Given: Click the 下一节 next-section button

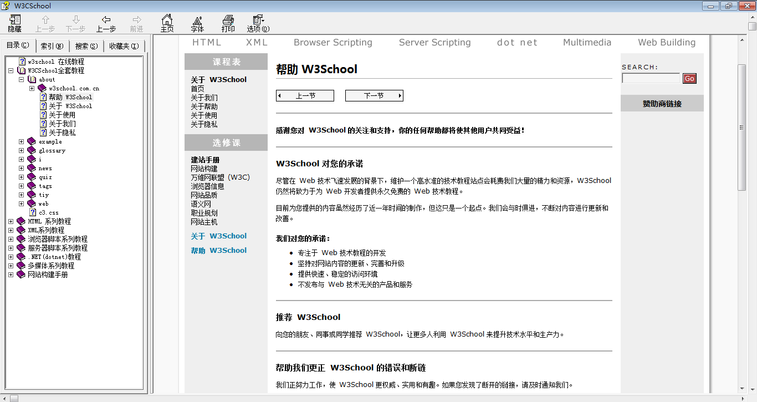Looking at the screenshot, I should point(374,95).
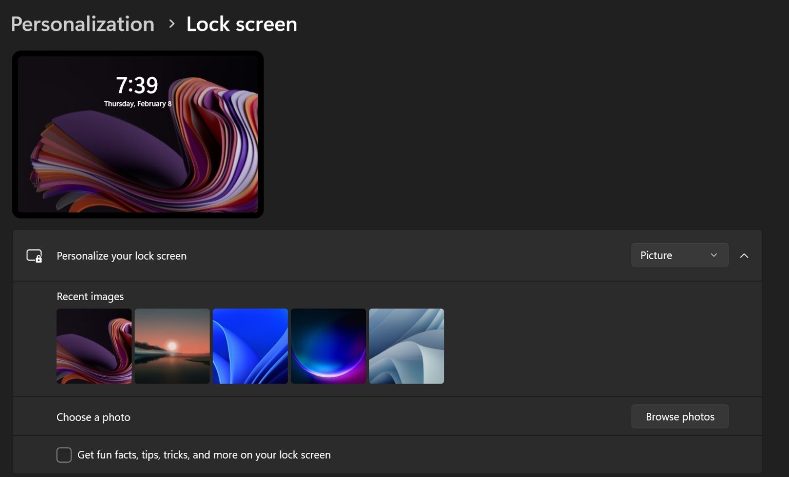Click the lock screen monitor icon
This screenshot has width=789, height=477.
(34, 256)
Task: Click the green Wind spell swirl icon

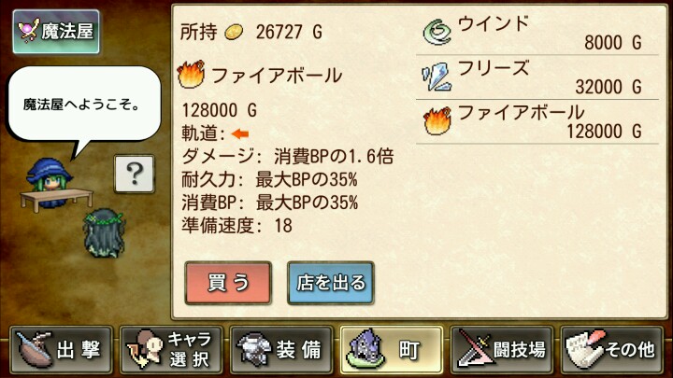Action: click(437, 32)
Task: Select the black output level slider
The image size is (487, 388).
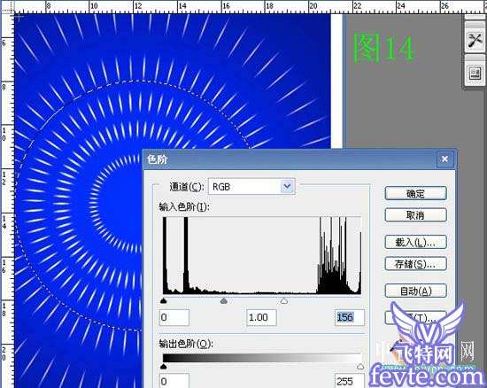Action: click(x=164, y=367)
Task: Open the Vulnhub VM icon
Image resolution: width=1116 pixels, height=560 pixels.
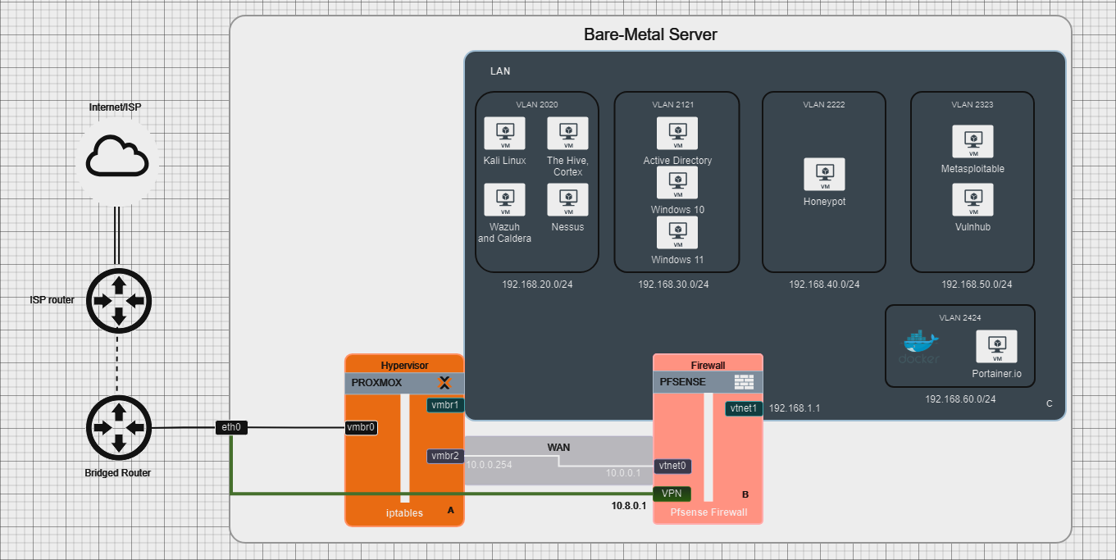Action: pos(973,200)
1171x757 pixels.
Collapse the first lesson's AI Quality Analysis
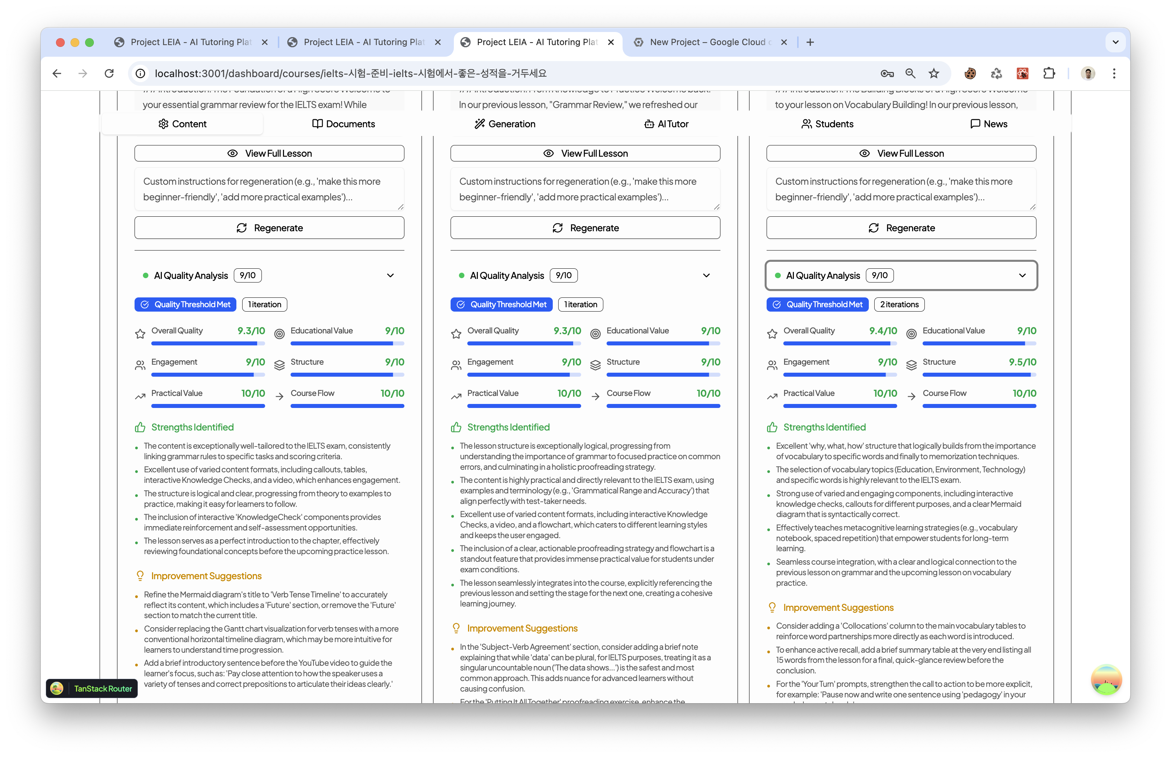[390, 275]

* * * * * * *

• _Task description_
Starting at the line with "Task: Click the green Wind spell swirl icon" and ending at the last of the entries, write the lines out again, switching "Task" to "Step" and keeping everything else unchanged. Leave the pictures out.

• _Problem solution_
Step: Click the green Wind spell swirl icon

Action: click(437, 32)
Step: Select the black output level slider
The image size is (487, 388).
Action: click(x=164, y=367)
Step: Open the Vulnhub VM icon
Image resolution: width=1116 pixels, height=560 pixels.
Action: pos(973,200)
1171x757 pixels.
Collapse the first lesson's AI Quality Analysis
[390, 275]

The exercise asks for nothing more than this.